Aufgabe A
Wozu entwickelte sich Frankreich laut dem Textauszug im 13. Jahrhundert?

Die Politik zur Zeit der Gotik war im Wesentlichen bestimmt durch drei Machthaber, die ihre Position und Bedeutung immer wieder neu definierten und verhandelten: erstens den König von Frankreich, zweitens den deutschen König, der zugleich auch den Titel des römischen Kaisers beanspruchte, und schließlich den Papst.
War die territoriale Macht des französischen Königs im 12. Jahrhundert besonders durch die Konflikte mit den Fürsten und dem normannischen England, zu dem auch weite Gebiete des Festlandes gehörten, eher beschränkt, änderte sich diese Situation im 13. Jahrhundert mit der Rückgewinnung der Westküste und der Normandie sowie der Ausweitung nach Süden bis hin zum Mittelmeer. Frankreich entwickelte sich zu einer zentral gelenkten stabilen Monarchie.

Eingabe
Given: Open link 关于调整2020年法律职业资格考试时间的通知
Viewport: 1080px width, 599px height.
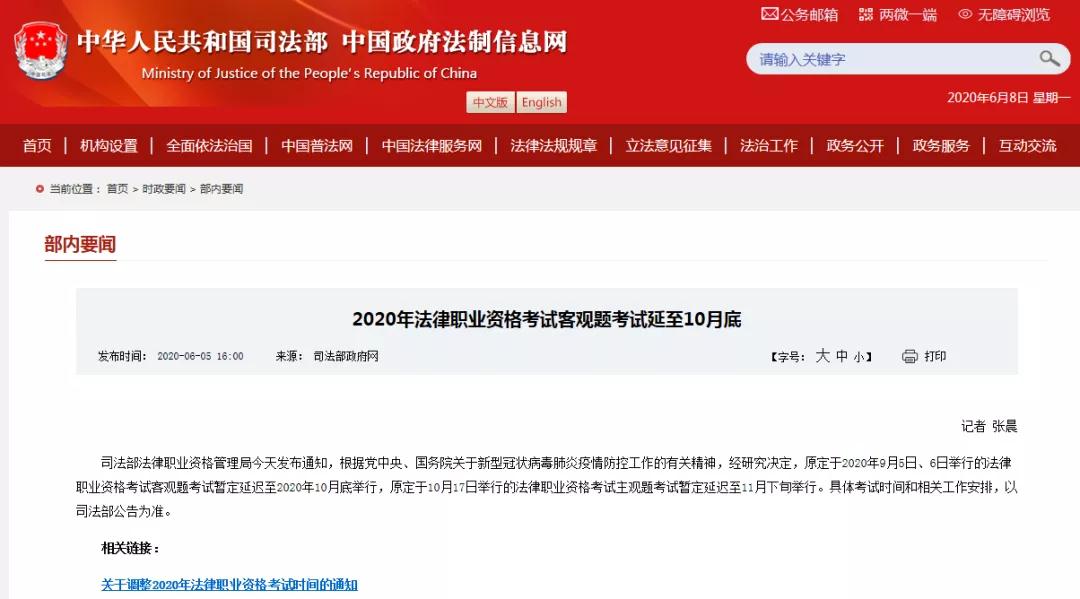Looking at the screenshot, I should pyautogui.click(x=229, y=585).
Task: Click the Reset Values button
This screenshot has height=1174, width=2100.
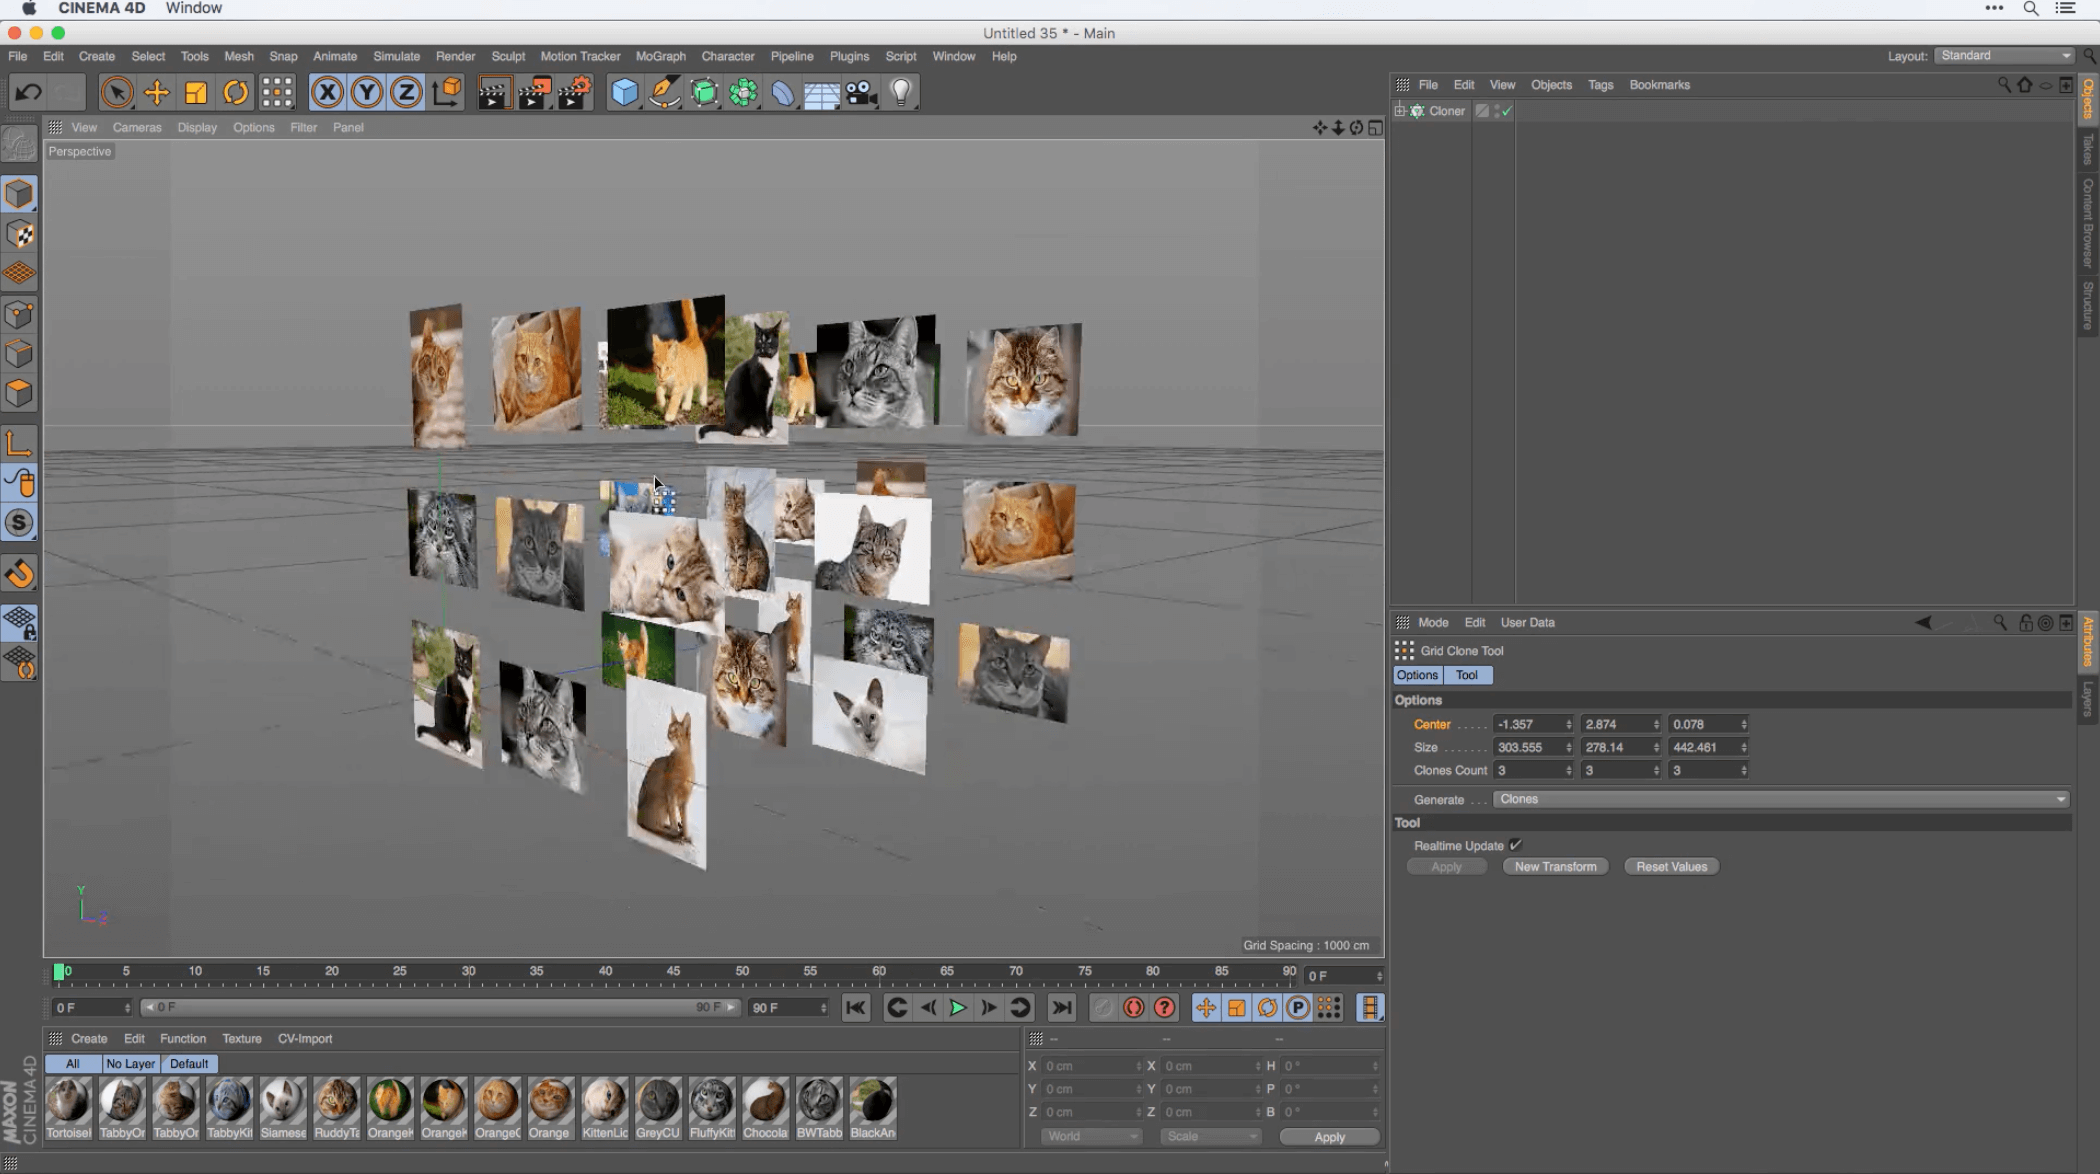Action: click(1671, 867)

...

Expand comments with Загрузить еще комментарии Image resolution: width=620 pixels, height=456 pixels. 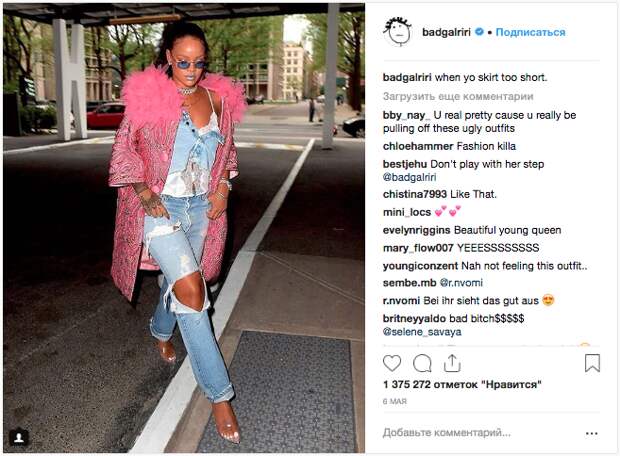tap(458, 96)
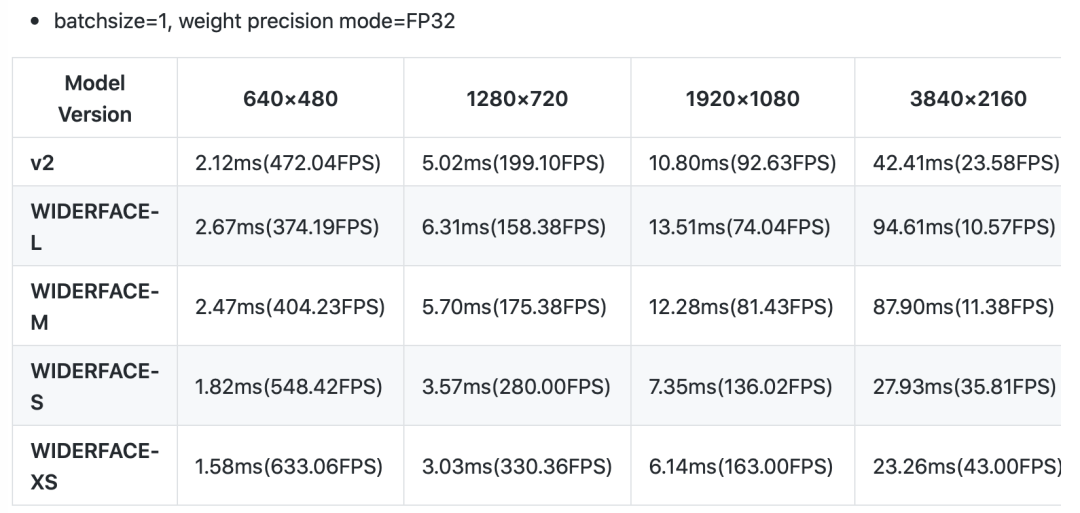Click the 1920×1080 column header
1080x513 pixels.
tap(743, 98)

...

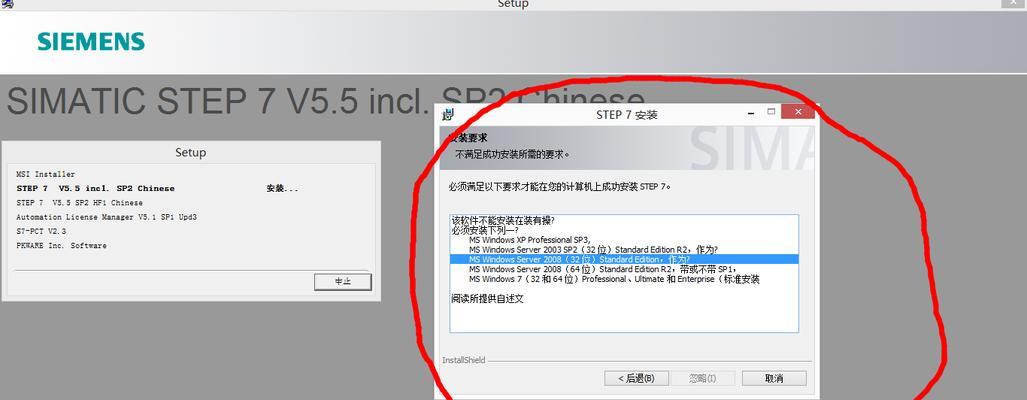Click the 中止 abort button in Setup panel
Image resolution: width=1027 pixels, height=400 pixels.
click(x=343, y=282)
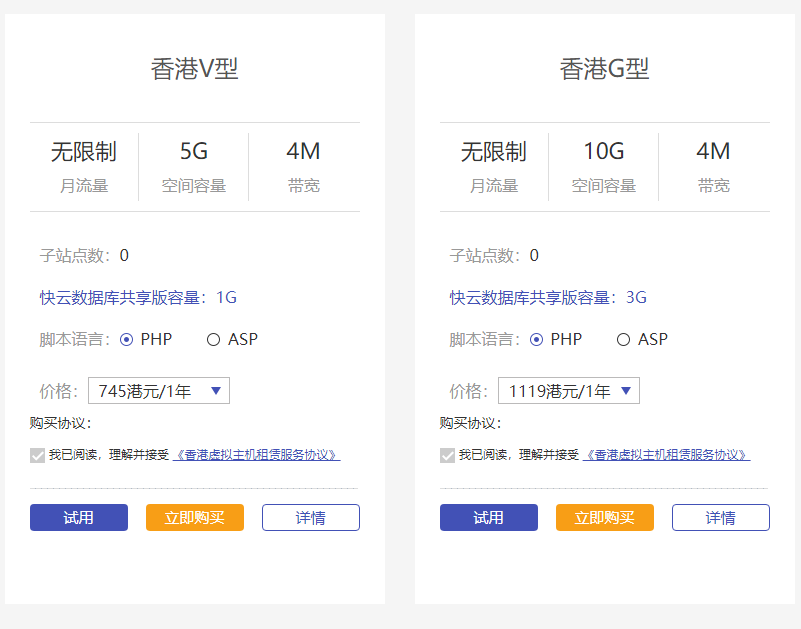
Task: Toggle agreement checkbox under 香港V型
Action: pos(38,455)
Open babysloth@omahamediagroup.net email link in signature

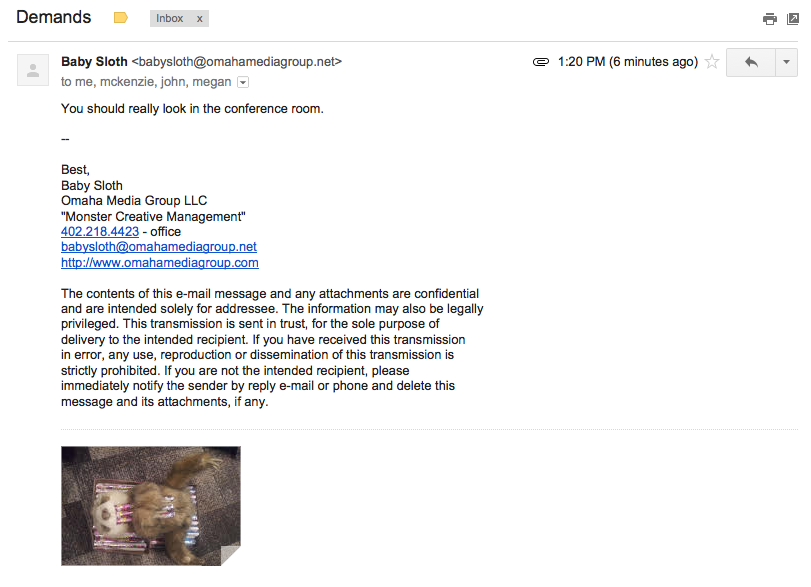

Aufgabe B
Zitiere aus den Datensätzen wortwörtlich die Zeilen ab der Zeile mit „Click the 中止 abort button in Setup panel“ bis einschließlich der Zeile mit „Open babysloth@omahamediagroup.net email“. Lass die Bilder dabei weg.

Ausgabe A
Zu einer zentral gelenkten stabilen Monarchie.

Ausgabe B
Click the 中止 abort button in Setup panel
Image resolution: width=1027 pixels, height=400 pixels.
click(x=343, y=282)
Task: Toggle agreement checkbox under 香港V型
Action: pos(38,455)
Open babysloth@omahamediagroup.net email link in signature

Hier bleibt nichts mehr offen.